=== Begin Enclosure ===

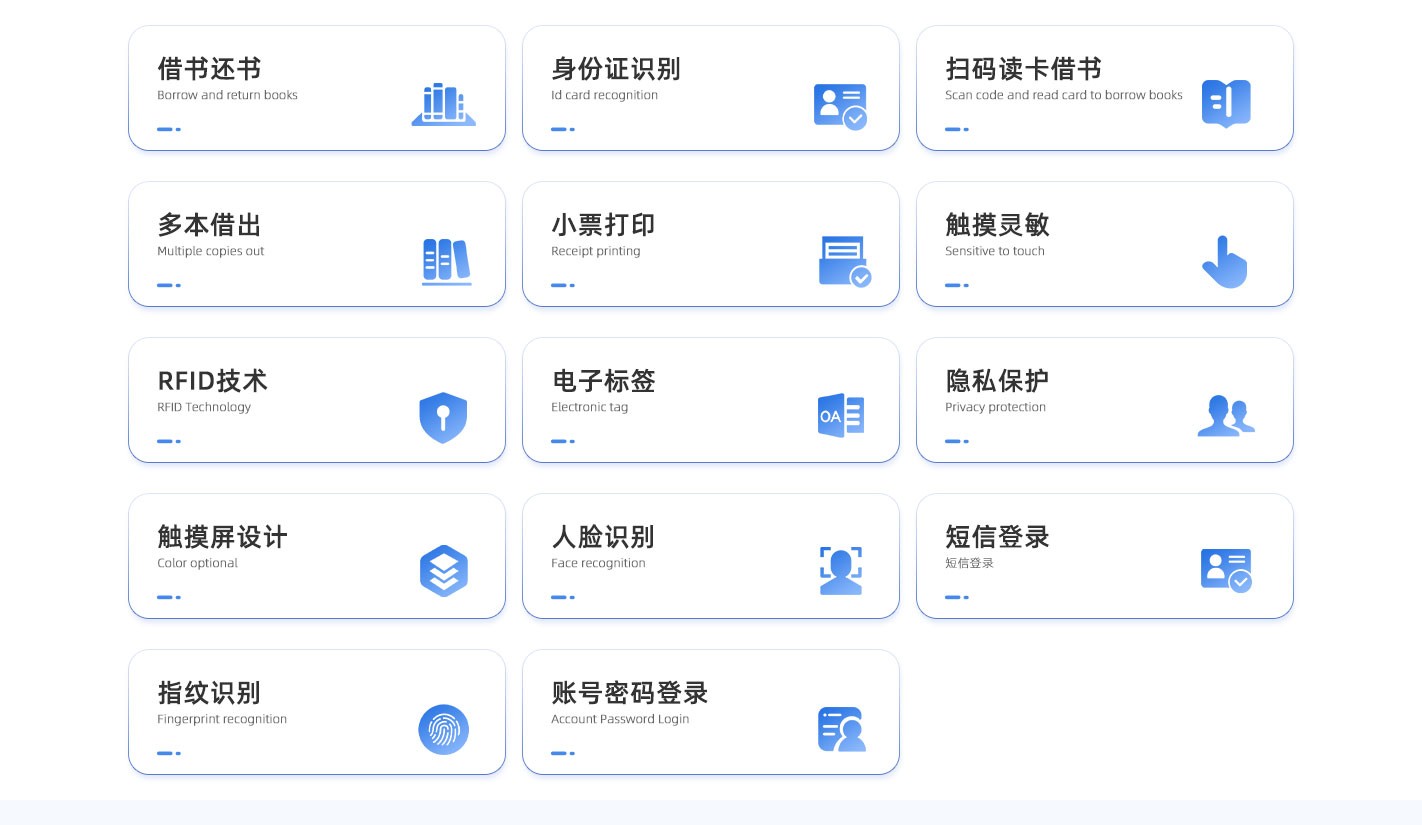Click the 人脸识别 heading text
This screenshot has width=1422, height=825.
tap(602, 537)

=== End Enclosure ===
=== Begin Enclosure ===

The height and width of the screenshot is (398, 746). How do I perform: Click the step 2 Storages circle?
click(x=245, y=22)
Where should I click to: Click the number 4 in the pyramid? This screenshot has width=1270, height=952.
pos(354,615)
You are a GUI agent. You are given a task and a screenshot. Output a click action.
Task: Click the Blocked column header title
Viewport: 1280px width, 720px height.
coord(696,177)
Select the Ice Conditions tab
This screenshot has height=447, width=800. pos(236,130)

=== End Enclosure ===

Only the lines above starting with the one with "The height and" and going through the one with "Task: Click the Blocked column header title" are to be copied, word for word and with both ends kept.

→ **SOLUTION TO THE PROBLEM**
The height and width of the screenshot is (398, 746). How do I perform: Click the step 2 Storages circle?
click(x=245, y=22)
Where should I click to: Click the number 4 in the pyramid? This screenshot has width=1270, height=952.
pos(354,615)
You are a GUI agent. You are given a task and a screenshot. Output a click action.
Task: Click the Blocked column header title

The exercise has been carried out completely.